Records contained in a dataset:

Start of Block

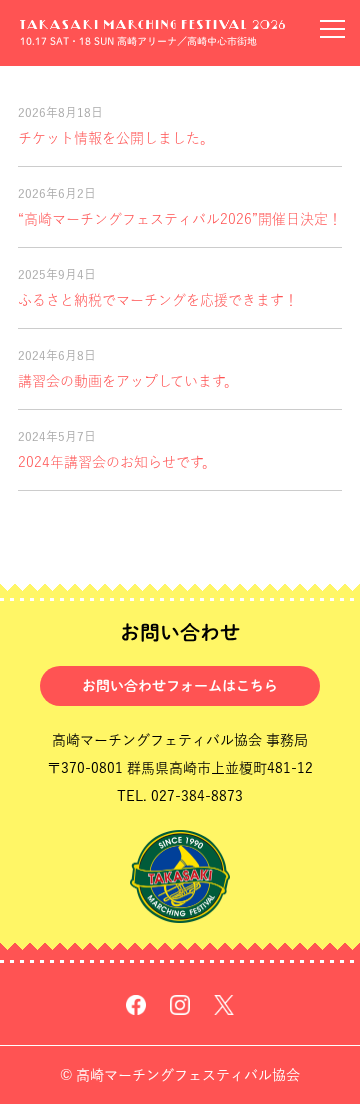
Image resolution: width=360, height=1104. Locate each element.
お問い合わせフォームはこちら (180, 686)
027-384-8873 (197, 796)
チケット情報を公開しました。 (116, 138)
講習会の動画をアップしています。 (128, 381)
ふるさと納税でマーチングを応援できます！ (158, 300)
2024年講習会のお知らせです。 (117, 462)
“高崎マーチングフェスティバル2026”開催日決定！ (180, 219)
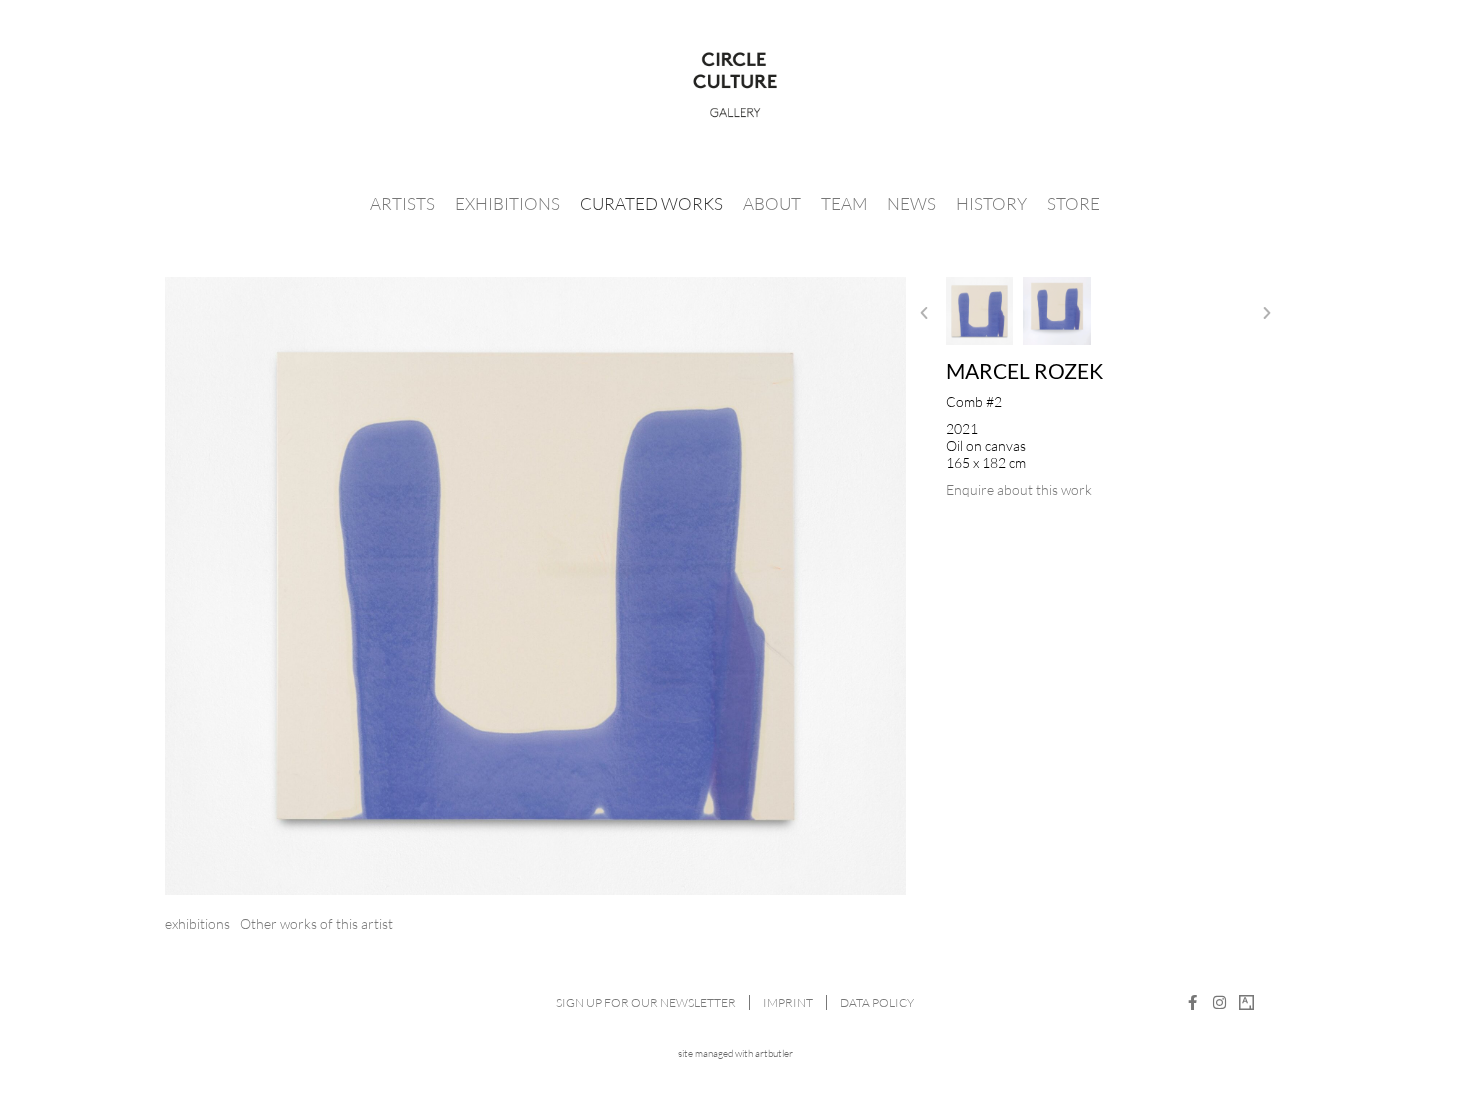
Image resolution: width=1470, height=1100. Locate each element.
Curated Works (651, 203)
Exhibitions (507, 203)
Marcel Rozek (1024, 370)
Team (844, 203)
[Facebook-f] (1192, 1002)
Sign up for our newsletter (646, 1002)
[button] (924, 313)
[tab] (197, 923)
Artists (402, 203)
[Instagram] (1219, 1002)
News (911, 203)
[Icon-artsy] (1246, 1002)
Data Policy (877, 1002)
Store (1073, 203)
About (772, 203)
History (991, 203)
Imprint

End of Block

Pictures stay out; the records above are otherwise reproduced exactly.

• [Answer to the problem]:
Image resolution: width=360, height=1104. Locate each element.
お問い合わせフォームはこちら (180, 686)
027-384-8873 (197, 796)
チケット情報を公開しました。 (116, 138)
講習会の動画をアップしています。 (128, 381)
ふるさと納税でマーチングを応援できます！ (158, 300)
2024年講習会のお知らせです。 (117, 462)
“高崎マーチングフェスティバル2026”開催日決定！ (180, 219)
Image resolution: width=1470, height=1100. Locate each element.
Curated Works (651, 203)
Exhibitions (507, 203)
Marcel Rozek (1024, 370)
Team (844, 203)
[Facebook-f] (1192, 1002)
Sign up for our newsletter (646, 1002)
[button] (924, 313)
[tab] (197, 923)
Artists (402, 203)
[Instagram] (1219, 1002)
News (911, 203)
[Icon-artsy] (1246, 1002)
Data Policy (877, 1002)
Store (1073, 203)
About (772, 203)
History (991, 203)
Imprint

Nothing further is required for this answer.